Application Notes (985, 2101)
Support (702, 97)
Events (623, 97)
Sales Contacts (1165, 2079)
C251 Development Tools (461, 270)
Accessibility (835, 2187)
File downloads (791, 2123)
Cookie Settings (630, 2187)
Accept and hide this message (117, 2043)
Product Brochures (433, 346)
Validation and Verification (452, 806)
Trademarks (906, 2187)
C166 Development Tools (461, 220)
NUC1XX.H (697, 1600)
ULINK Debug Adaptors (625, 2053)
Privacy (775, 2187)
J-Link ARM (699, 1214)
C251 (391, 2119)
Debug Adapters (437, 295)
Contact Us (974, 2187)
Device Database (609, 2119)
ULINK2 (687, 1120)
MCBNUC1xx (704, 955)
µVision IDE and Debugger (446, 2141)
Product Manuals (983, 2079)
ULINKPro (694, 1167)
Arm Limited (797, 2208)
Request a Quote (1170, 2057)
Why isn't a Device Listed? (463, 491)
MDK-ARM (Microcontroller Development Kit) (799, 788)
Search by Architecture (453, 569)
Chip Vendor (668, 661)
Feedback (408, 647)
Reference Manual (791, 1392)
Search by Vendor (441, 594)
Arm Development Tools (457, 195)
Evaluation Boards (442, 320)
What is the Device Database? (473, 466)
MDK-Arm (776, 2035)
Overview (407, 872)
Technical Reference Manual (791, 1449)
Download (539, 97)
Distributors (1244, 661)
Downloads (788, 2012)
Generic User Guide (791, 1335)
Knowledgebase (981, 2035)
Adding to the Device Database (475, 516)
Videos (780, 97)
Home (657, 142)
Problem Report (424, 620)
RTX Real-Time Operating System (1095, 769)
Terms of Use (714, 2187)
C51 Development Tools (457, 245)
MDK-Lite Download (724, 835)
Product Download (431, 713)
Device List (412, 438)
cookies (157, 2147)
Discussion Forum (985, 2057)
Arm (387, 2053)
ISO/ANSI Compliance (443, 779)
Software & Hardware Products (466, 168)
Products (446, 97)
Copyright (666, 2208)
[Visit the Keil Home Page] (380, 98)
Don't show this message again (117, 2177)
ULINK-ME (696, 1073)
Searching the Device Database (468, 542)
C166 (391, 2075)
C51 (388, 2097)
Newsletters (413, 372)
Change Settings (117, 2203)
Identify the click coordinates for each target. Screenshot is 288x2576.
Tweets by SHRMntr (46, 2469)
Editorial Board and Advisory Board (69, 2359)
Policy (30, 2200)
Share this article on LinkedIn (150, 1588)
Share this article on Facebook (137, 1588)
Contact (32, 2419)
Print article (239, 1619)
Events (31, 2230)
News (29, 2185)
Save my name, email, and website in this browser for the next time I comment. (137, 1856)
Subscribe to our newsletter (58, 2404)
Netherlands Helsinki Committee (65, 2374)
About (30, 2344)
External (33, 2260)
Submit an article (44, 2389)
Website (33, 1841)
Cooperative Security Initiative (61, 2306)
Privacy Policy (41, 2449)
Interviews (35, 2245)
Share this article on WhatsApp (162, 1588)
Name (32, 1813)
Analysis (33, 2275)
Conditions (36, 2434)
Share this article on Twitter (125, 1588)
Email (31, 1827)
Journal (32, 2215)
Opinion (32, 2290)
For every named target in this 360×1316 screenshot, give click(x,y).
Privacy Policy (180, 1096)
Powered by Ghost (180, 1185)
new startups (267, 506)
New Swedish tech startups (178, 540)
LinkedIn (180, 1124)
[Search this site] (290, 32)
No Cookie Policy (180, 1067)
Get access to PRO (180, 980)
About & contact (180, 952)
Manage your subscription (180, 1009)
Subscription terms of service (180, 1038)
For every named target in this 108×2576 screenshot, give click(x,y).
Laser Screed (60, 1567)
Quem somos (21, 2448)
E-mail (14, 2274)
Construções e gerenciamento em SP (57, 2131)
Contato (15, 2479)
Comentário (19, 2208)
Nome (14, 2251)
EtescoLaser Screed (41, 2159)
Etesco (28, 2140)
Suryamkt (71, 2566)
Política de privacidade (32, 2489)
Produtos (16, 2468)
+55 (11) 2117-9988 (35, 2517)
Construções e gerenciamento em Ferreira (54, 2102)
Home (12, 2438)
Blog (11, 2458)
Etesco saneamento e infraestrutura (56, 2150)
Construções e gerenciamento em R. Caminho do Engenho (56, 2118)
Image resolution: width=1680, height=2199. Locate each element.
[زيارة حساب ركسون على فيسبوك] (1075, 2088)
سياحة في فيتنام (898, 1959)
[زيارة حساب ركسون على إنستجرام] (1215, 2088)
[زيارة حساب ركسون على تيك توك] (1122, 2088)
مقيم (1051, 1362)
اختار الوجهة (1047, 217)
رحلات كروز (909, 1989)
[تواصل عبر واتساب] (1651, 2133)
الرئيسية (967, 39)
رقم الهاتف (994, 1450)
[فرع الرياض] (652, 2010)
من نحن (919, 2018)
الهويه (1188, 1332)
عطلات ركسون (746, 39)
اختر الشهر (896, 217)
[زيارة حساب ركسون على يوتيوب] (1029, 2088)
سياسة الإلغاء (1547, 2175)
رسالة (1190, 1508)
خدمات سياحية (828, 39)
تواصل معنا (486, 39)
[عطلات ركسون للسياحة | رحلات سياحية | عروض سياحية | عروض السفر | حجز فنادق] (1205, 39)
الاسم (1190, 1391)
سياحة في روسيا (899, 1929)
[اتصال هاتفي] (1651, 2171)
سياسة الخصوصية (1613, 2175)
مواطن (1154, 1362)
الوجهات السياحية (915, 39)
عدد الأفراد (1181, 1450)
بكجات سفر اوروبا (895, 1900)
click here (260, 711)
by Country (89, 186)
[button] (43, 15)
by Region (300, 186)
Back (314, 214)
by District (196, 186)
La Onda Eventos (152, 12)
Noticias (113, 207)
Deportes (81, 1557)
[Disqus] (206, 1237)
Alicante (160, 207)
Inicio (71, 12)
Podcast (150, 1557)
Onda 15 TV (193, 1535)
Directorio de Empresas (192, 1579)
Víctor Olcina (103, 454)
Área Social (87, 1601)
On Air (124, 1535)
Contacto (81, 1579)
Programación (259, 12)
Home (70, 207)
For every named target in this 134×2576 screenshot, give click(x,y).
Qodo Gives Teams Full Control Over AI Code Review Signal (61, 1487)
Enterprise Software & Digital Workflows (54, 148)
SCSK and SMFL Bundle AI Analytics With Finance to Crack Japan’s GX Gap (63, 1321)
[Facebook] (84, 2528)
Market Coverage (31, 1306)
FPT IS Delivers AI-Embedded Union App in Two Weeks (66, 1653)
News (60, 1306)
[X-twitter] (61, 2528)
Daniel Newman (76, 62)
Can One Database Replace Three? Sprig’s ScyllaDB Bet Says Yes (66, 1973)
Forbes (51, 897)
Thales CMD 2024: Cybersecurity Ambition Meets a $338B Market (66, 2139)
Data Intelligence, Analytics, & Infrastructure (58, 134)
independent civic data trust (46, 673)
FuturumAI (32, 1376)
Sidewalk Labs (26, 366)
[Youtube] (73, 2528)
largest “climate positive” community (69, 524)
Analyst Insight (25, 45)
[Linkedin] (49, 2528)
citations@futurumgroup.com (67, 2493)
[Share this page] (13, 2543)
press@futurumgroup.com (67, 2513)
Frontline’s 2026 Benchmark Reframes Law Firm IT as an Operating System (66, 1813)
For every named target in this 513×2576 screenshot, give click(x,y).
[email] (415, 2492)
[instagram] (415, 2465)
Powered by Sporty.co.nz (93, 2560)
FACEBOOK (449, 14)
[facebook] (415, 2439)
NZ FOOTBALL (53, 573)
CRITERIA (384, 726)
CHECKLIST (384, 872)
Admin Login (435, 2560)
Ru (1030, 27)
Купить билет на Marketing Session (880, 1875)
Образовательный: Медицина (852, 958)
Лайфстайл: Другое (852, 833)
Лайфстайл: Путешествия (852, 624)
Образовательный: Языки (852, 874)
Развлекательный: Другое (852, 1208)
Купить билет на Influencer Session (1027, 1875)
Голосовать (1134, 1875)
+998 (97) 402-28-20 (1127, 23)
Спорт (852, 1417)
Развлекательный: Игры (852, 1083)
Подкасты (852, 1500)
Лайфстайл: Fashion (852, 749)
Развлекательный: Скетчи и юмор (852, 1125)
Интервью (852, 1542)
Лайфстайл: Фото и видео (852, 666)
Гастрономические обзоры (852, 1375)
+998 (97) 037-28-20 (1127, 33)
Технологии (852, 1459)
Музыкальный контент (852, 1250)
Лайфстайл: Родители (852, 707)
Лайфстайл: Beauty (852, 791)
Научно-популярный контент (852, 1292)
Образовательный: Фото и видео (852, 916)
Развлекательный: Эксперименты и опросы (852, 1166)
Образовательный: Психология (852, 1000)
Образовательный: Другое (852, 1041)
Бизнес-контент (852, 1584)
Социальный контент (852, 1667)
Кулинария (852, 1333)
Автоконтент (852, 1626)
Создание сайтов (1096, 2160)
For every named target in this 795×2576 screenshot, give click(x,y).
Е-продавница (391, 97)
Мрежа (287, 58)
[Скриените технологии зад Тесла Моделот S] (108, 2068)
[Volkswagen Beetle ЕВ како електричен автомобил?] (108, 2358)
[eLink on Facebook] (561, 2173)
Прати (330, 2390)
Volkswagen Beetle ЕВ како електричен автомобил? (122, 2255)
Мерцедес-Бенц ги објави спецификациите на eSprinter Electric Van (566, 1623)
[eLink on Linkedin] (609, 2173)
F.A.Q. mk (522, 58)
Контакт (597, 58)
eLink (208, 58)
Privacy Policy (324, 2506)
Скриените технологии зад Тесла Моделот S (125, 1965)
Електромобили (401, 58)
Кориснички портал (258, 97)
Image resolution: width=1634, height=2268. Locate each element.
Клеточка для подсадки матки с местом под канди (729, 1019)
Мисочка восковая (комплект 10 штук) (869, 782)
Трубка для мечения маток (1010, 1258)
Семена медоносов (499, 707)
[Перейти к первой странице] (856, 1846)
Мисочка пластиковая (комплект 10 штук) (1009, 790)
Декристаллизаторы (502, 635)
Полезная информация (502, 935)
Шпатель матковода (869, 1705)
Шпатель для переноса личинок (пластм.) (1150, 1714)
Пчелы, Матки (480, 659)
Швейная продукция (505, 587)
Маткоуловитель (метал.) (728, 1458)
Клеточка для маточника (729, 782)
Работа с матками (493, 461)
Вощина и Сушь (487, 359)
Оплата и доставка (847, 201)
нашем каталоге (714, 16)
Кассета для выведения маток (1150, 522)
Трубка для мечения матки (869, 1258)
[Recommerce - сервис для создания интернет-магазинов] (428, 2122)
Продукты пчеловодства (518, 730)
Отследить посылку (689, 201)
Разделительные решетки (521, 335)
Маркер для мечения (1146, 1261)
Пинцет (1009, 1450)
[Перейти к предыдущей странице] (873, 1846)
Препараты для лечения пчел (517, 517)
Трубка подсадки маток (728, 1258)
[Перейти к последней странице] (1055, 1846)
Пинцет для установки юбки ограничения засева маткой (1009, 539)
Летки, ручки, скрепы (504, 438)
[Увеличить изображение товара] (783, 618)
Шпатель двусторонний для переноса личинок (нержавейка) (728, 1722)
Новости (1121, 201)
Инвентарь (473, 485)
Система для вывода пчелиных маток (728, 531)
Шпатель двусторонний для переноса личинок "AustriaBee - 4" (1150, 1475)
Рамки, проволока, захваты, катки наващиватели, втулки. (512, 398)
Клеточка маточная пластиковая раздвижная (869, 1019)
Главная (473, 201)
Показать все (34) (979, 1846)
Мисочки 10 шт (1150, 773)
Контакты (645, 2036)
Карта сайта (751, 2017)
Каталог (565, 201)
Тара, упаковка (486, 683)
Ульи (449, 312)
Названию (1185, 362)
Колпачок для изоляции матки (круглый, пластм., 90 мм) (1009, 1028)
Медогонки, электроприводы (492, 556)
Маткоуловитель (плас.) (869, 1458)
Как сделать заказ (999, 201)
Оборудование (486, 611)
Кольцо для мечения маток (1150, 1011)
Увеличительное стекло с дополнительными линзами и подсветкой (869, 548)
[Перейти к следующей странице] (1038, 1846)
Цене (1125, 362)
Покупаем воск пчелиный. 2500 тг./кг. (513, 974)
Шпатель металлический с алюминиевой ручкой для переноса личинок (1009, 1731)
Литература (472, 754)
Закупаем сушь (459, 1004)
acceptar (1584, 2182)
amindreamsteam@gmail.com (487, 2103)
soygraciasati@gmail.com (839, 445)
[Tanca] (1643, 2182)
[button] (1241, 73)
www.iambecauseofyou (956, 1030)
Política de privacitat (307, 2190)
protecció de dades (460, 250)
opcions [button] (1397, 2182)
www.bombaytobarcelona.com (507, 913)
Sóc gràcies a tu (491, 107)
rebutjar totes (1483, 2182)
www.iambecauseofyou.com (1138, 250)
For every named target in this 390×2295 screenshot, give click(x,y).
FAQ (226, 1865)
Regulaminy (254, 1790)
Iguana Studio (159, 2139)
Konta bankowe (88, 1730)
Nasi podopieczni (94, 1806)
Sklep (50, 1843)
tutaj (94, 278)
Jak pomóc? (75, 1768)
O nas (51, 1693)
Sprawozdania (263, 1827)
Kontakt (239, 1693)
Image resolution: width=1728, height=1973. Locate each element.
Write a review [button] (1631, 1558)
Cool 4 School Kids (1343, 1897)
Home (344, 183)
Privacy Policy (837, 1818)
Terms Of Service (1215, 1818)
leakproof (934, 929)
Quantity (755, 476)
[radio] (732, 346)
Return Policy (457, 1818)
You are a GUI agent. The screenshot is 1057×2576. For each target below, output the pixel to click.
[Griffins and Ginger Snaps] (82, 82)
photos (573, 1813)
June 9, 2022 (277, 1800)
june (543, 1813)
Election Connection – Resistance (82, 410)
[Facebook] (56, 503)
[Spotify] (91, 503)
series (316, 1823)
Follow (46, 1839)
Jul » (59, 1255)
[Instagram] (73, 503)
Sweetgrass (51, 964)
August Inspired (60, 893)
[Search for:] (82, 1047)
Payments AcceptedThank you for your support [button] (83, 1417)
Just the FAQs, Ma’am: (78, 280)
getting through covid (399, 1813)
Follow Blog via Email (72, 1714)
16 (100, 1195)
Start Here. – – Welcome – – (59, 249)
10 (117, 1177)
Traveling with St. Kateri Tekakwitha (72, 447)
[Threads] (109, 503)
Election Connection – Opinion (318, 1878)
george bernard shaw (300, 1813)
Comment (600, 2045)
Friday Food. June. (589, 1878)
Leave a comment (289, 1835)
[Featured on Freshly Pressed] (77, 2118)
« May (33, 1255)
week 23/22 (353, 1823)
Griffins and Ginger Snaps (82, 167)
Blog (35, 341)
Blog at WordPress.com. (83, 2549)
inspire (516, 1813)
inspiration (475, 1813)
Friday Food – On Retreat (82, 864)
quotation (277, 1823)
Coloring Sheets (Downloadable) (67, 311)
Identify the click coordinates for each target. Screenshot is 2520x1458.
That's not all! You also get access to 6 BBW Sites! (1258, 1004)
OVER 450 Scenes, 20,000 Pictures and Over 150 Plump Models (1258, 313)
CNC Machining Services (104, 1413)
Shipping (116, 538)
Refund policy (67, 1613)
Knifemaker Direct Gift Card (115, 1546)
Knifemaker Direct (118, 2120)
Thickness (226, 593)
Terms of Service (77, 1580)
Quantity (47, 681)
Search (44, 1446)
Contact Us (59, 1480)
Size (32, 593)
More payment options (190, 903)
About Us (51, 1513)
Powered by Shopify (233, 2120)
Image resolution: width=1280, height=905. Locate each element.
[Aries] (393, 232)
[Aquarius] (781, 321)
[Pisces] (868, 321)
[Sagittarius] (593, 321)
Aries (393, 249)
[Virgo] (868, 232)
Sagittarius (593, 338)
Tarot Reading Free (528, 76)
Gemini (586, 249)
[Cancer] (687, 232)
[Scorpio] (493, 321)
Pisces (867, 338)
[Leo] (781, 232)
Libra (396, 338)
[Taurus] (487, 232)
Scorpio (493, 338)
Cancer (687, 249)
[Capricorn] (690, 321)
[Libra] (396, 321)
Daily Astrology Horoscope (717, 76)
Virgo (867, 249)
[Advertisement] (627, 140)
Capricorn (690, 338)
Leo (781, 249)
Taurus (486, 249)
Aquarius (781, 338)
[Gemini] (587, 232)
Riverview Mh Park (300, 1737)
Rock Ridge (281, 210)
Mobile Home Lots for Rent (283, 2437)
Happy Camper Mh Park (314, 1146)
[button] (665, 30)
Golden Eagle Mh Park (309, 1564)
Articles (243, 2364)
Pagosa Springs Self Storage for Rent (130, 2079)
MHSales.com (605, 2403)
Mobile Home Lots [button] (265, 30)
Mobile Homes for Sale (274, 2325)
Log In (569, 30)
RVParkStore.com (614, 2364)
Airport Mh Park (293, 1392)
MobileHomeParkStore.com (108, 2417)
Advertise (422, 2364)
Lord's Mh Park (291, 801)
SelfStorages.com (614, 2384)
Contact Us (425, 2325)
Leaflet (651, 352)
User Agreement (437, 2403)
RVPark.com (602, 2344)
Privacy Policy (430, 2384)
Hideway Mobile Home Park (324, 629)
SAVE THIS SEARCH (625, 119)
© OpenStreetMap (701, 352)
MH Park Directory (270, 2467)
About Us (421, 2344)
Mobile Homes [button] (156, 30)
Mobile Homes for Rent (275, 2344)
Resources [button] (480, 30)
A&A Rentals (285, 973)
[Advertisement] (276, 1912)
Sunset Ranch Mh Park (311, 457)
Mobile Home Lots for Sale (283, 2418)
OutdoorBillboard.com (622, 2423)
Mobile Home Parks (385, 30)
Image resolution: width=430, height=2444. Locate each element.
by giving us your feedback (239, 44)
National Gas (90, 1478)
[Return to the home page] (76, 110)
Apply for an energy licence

§

### WHAT YOU SHOULD DO:
In the entries above, restate word for word the lines between the one holding "Events (623, 97)" and the one holding "Arm Limited (797, 2208)", inclusive, and nothing besides.

### ANSWER SECTION:
Events (623, 97)
Sales Contacts (1165, 2079)
C251 Development Tools (461, 270)
Accessibility (835, 2187)
File downloads (791, 2123)
Cookie Settings (630, 2187)
Accept and hide this message (117, 2043)
Product Brochures (433, 346)
Validation and Verification (452, 806)
Trademarks (906, 2187)
C166 Development Tools (461, 220)
NUC1XX.H (697, 1600)
ULINK Debug Adaptors (625, 2053)
Privacy (775, 2187)
J-Link ARM (699, 1214)
C251 (391, 2119)
Debug Adapters (437, 295)
Contact Us (974, 2187)
Device Database (609, 2119)
ULINK2 (687, 1120)
MCBNUC1xx (704, 955)
µVision IDE and Debugger (446, 2141)
Product Manuals (983, 2079)
ULINKPro (694, 1167)
Arm Limited (797, 2208)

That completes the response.